# Given task
Change every "Viewport" in the material below to "Display" and leave everything else the same.

# Record extracts
....

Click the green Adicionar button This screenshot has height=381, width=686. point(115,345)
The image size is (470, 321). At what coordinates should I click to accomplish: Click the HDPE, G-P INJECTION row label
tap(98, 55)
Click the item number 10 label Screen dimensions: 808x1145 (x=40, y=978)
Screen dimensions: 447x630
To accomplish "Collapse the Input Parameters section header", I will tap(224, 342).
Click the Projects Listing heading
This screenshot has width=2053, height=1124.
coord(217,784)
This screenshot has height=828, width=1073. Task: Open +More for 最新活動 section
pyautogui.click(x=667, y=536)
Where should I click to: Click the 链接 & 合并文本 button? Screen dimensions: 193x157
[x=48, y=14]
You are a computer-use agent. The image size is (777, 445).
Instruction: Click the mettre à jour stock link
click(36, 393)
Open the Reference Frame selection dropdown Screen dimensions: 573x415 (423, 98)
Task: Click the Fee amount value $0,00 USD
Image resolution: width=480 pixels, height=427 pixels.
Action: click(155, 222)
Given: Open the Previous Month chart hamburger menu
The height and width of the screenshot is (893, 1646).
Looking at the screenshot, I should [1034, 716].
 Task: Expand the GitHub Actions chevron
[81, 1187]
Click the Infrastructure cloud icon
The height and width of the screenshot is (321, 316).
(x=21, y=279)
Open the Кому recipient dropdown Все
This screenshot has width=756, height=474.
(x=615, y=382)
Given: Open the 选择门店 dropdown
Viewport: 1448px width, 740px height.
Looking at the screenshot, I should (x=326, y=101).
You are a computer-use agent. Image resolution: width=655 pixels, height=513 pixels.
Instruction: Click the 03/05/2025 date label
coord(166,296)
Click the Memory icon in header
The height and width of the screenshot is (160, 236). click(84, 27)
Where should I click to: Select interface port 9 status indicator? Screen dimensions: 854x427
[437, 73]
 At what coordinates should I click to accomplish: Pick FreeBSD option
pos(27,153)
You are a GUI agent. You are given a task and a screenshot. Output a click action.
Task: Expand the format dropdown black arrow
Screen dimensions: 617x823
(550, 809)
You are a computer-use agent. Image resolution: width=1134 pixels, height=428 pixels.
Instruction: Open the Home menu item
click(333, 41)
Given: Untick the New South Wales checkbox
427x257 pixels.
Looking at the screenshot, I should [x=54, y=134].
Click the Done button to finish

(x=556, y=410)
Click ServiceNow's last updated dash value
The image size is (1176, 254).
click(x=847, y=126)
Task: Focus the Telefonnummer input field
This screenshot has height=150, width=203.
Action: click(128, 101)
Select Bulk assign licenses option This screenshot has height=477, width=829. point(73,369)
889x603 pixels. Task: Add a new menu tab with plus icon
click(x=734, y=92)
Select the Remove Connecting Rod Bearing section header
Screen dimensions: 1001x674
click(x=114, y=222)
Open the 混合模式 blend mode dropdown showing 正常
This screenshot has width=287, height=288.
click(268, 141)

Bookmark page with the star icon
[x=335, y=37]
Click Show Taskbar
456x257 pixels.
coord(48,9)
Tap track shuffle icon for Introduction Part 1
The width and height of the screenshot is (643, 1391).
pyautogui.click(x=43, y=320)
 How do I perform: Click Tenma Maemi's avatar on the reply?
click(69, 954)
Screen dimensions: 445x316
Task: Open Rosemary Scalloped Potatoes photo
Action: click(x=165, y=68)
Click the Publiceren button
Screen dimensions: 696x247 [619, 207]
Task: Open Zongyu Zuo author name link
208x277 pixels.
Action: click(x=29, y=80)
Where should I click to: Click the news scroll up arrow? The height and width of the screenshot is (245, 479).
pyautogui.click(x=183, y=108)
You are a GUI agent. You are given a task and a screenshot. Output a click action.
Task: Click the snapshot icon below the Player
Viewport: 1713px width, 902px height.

....

# Solution for this problem
Click the green Adicionar button This screenshot has height=381, width=686. point(115,345)
The image size is (470, 321). At what coordinates should I click to accomplish: Click the HDPE, G-P INJECTION row label
tap(98, 55)
Click the item number 10 label Screen dimensions: 808x1145 (x=40, y=978)
Screen dimensions: 447x630
To accomplish "Collapse the Input Parameters section header", I will tap(224, 342).
Click the Projects Listing heading
This screenshot has width=2053, height=1124.
coord(217,784)
This screenshot has height=828, width=1073. Task: Open +More for 最新活動 section
pyautogui.click(x=667, y=536)
Where should I click to: Click the 链接 & 合并文本 button? Screen dimensions: 193x157
[x=48, y=14]
You are a computer-use agent. The image size is (777, 445).
Instruction: Click the mettre à jour stock link
click(36, 393)
Open the Reference Frame selection dropdown Screen dimensions: 573x415 (423, 98)
Task: Click the Fee amount value $0,00 USD
Image resolution: width=480 pixels, height=427 pixels.
Action: click(155, 222)
Given: Open the Previous Month chart hamburger menu
The height and width of the screenshot is (893, 1646).
Looking at the screenshot, I should [1034, 716].
 Task: Expand the GitHub Actions chevron
[81, 1187]
Click the Infrastructure cloud icon
The height and width of the screenshot is (321, 316).
(x=21, y=279)
Open the Кому recipient dropdown Все
This screenshot has width=756, height=474.
(x=615, y=382)
Given: Open the 选择门店 dropdown
Display: 1448px width, 740px height.
Looking at the screenshot, I should (x=326, y=101).
You are a computer-use agent. Image resolution: width=655 pixels, height=513 pixels.
Instruction: Click the 03/05/2025 date label
coord(166,296)
Click the Memory icon in header
The height and width of the screenshot is (160, 236). click(84, 27)
Where should I click to: Select interface port 9 status indicator? Screen dimensions: 854x427
[437, 73]
 At what coordinates should I click to accomplish: Pick FreeBSD option
pos(27,153)
You are a GUI agent. You are given a task and a screenshot. Output a click action.
Task: Expand the format dropdown black arrow
Screen dimensions: 617x823
(550, 809)
You are a computer-use agent. Image resolution: width=1134 pixels, height=428 pixels.
Instruction: Open the Home menu item
click(333, 41)
Given: Untick the New South Wales checkbox
427x257 pixels.
Looking at the screenshot, I should [x=54, y=134].
Click the Done button to finish

(x=556, y=410)
Click ServiceNow's last updated dash value
The image size is (1176, 254).
click(x=847, y=126)
Task: Focus the Telefonnummer input field
This screenshot has height=150, width=203.
Action: click(128, 101)
Select Bulk assign licenses option This screenshot has height=477, width=829. point(73,369)
889x603 pixels. Task: Add a new menu tab with plus icon
click(x=734, y=92)
Select the Remove Connecting Rod Bearing section header
Screen dimensions: 1001x674
click(x=114, y=222)
Open the 混合模式 blend mode dropdown showing 正常
This screenshot has width=287, height=288.
click(268, 141)

Bookmark page with the star icon
[x=335, y=37]
Click Show Taskbar
456x257 pixels.
coord(48,9)
Tap track shuffle icon for Introduction Part 1
The width and height of the screenshot is (643, 1391).
pyautogui.click(x=43, y=320)
 How do I perform: Click Tenma Maemi's avatar on the reply?
click(69, 954)
Screen dimensions: 445x316
Task: Open Rosemary Scalloped Potatoes photo
Action: click(x=165, y=68)
Click the Publiceren button
Screen dimensions: 696x247 [619, 207]
Task: Open Zongyu Zuo author name link
208x277 pixels.
Action: click(x=29, y=80)
Where should I click to: Click the news scroll up arrow? The height and width of the screenshot is (245, 479).
pyautogui.click(x=183, y=108)
You are a GUI agent. You are given a task and a screenshot. Output a click action.
Task: Click the snapshot icon below the Player
Display: 1713px width, 902px height.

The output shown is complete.